Staying carefree through optionality

I’ve optimised my life for optionality. I do this by being judicious about what obligations to take on and which not. This means I miss out on a lot, but allows me to give the few things that I do take on the degree of attention I’d like to give them. Recently I came across this post:

Be very deliberate about taking on obligations. The obvious example is debt, which I talk about all the time. Most people make debt decisions based on their current situation, and not an evaluation of all reasonable outcomes over the term of the loan. Rather than worrying about the debt before they assume it, they are forced to worry about it over the term of the loan… Obligations extend beyond finances, though. Everything you purchase, especially large purchases, comes with some obligation.

– How to be carefree, Tynan.com

This was another, new way of looking at my principles. Consciously minimising obligations not only means I can focus on things that matter to me but also that I remain mostly carefree. Of course the things that I decide to involve myself with will have their worries, but I know they’re part of the journey.

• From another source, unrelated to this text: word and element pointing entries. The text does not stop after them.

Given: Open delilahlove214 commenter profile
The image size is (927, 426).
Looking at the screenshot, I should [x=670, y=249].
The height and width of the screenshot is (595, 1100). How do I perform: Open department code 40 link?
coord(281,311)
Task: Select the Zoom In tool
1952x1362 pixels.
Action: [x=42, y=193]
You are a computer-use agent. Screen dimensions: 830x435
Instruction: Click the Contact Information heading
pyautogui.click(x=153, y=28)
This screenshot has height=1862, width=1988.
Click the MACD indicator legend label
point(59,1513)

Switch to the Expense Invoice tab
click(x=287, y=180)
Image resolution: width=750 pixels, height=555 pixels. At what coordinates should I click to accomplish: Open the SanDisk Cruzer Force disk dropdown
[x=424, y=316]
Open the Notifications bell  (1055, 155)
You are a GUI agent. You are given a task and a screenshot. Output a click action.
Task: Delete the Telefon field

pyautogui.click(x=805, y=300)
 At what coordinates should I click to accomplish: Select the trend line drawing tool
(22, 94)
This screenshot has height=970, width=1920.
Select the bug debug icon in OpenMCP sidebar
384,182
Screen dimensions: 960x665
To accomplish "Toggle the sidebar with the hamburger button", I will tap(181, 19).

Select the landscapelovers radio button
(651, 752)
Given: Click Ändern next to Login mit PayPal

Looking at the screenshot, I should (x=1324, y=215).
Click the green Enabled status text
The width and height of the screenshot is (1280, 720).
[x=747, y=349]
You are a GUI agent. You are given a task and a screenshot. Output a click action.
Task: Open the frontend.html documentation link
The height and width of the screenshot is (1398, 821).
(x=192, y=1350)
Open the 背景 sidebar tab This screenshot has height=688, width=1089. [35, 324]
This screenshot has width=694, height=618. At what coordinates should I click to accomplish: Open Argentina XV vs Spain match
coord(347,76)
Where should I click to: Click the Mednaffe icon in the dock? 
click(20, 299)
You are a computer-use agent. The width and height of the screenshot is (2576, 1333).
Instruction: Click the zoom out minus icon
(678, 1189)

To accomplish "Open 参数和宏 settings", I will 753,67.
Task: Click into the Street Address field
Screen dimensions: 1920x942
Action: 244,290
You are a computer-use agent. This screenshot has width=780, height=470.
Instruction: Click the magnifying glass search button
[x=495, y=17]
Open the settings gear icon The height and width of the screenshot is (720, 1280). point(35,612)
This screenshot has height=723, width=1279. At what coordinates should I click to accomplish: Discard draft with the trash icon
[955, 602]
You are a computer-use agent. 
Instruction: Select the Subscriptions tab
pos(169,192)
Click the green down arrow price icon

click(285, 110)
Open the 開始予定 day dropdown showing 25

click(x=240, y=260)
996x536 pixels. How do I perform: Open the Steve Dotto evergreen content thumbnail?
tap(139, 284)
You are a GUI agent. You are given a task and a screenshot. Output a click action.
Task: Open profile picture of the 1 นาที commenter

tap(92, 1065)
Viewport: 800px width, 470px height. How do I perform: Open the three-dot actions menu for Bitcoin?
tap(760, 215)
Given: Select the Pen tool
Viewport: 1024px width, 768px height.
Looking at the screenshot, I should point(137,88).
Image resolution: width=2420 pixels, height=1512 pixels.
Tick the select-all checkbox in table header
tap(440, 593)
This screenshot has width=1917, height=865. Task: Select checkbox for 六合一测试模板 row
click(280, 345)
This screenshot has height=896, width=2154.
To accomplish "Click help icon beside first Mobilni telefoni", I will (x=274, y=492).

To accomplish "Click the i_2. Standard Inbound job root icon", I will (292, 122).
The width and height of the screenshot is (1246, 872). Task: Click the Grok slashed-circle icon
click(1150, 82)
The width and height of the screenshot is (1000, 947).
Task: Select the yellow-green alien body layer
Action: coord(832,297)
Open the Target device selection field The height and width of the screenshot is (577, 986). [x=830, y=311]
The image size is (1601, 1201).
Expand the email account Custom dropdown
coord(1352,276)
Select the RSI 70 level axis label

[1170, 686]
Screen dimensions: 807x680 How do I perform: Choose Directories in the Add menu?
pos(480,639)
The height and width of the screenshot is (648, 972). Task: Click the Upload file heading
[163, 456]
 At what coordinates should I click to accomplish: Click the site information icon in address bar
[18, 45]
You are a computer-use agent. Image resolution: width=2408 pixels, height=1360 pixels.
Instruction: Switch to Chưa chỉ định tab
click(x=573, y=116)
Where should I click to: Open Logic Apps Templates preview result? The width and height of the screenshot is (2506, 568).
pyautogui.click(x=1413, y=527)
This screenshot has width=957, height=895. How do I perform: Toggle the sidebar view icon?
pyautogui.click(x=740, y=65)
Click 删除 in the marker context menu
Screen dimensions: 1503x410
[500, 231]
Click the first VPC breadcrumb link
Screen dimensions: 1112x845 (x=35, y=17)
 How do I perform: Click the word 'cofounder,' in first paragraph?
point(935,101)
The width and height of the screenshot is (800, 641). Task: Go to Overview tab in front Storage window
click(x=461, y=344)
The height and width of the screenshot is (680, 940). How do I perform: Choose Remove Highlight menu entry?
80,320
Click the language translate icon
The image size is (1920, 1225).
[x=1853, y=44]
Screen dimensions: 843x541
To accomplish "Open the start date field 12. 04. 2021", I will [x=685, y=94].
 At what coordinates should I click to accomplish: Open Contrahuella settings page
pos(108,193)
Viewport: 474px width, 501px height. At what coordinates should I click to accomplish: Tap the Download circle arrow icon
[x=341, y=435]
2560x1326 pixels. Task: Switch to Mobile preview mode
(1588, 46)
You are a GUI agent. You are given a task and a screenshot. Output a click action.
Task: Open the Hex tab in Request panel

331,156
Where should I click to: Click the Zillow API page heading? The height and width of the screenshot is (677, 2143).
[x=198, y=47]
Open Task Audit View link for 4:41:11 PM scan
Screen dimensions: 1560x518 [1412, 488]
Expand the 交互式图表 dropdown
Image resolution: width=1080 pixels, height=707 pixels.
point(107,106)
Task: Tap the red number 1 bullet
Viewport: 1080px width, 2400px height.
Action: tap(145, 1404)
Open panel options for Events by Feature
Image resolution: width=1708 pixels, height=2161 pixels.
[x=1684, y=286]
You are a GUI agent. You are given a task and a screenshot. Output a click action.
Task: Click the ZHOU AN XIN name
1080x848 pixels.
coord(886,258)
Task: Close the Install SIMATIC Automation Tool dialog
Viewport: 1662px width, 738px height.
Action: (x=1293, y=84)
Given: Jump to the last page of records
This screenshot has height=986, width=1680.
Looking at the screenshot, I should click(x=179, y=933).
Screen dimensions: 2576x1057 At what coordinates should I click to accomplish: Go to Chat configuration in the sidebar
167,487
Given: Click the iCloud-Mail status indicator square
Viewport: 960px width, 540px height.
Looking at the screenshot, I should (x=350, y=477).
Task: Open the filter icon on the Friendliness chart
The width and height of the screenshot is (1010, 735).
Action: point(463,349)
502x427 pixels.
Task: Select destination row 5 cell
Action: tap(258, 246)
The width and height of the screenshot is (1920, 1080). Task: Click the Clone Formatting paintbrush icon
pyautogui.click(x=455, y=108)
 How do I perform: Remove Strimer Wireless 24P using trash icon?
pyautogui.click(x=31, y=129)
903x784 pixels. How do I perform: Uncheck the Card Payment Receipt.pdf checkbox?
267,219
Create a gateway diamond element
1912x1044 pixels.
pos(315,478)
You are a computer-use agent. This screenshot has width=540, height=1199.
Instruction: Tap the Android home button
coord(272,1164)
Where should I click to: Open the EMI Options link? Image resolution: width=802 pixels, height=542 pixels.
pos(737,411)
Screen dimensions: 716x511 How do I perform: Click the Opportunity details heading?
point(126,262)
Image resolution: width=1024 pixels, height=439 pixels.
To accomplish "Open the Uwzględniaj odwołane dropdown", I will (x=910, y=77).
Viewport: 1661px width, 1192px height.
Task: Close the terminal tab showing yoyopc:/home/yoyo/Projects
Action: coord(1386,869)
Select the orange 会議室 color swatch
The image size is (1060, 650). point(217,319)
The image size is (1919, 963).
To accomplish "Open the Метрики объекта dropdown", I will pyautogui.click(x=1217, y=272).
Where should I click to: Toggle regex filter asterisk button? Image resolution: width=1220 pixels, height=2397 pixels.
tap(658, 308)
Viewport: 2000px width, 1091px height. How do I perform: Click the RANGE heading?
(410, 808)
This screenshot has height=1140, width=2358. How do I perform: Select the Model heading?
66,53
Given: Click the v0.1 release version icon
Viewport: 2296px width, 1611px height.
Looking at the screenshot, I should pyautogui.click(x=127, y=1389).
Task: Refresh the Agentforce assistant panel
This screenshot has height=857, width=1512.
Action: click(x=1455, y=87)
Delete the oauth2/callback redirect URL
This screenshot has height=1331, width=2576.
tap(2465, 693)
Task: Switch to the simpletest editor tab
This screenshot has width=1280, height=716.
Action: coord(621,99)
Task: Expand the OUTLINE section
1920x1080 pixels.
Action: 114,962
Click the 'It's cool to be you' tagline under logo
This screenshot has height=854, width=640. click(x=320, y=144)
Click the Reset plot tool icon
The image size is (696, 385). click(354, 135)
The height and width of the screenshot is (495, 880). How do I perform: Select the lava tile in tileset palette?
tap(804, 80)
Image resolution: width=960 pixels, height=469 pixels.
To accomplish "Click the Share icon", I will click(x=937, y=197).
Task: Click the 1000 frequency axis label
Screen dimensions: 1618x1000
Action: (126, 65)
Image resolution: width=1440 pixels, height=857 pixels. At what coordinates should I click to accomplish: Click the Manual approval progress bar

End note: I’m still not sure why optionality is valuable to me. I’ve been told that it’s a fear of commitment, that I shirk responsibility. As I’ve cultivated a better relationship with myself, I’ve begun to realise that I have always been a curious person – more than average, and about a wide range of things. Because it’s difficult to indulge one’s curiosity without flexibility, it’s natural I’d want my life to have optionality so I could explore or experience things I was interested in at any given time.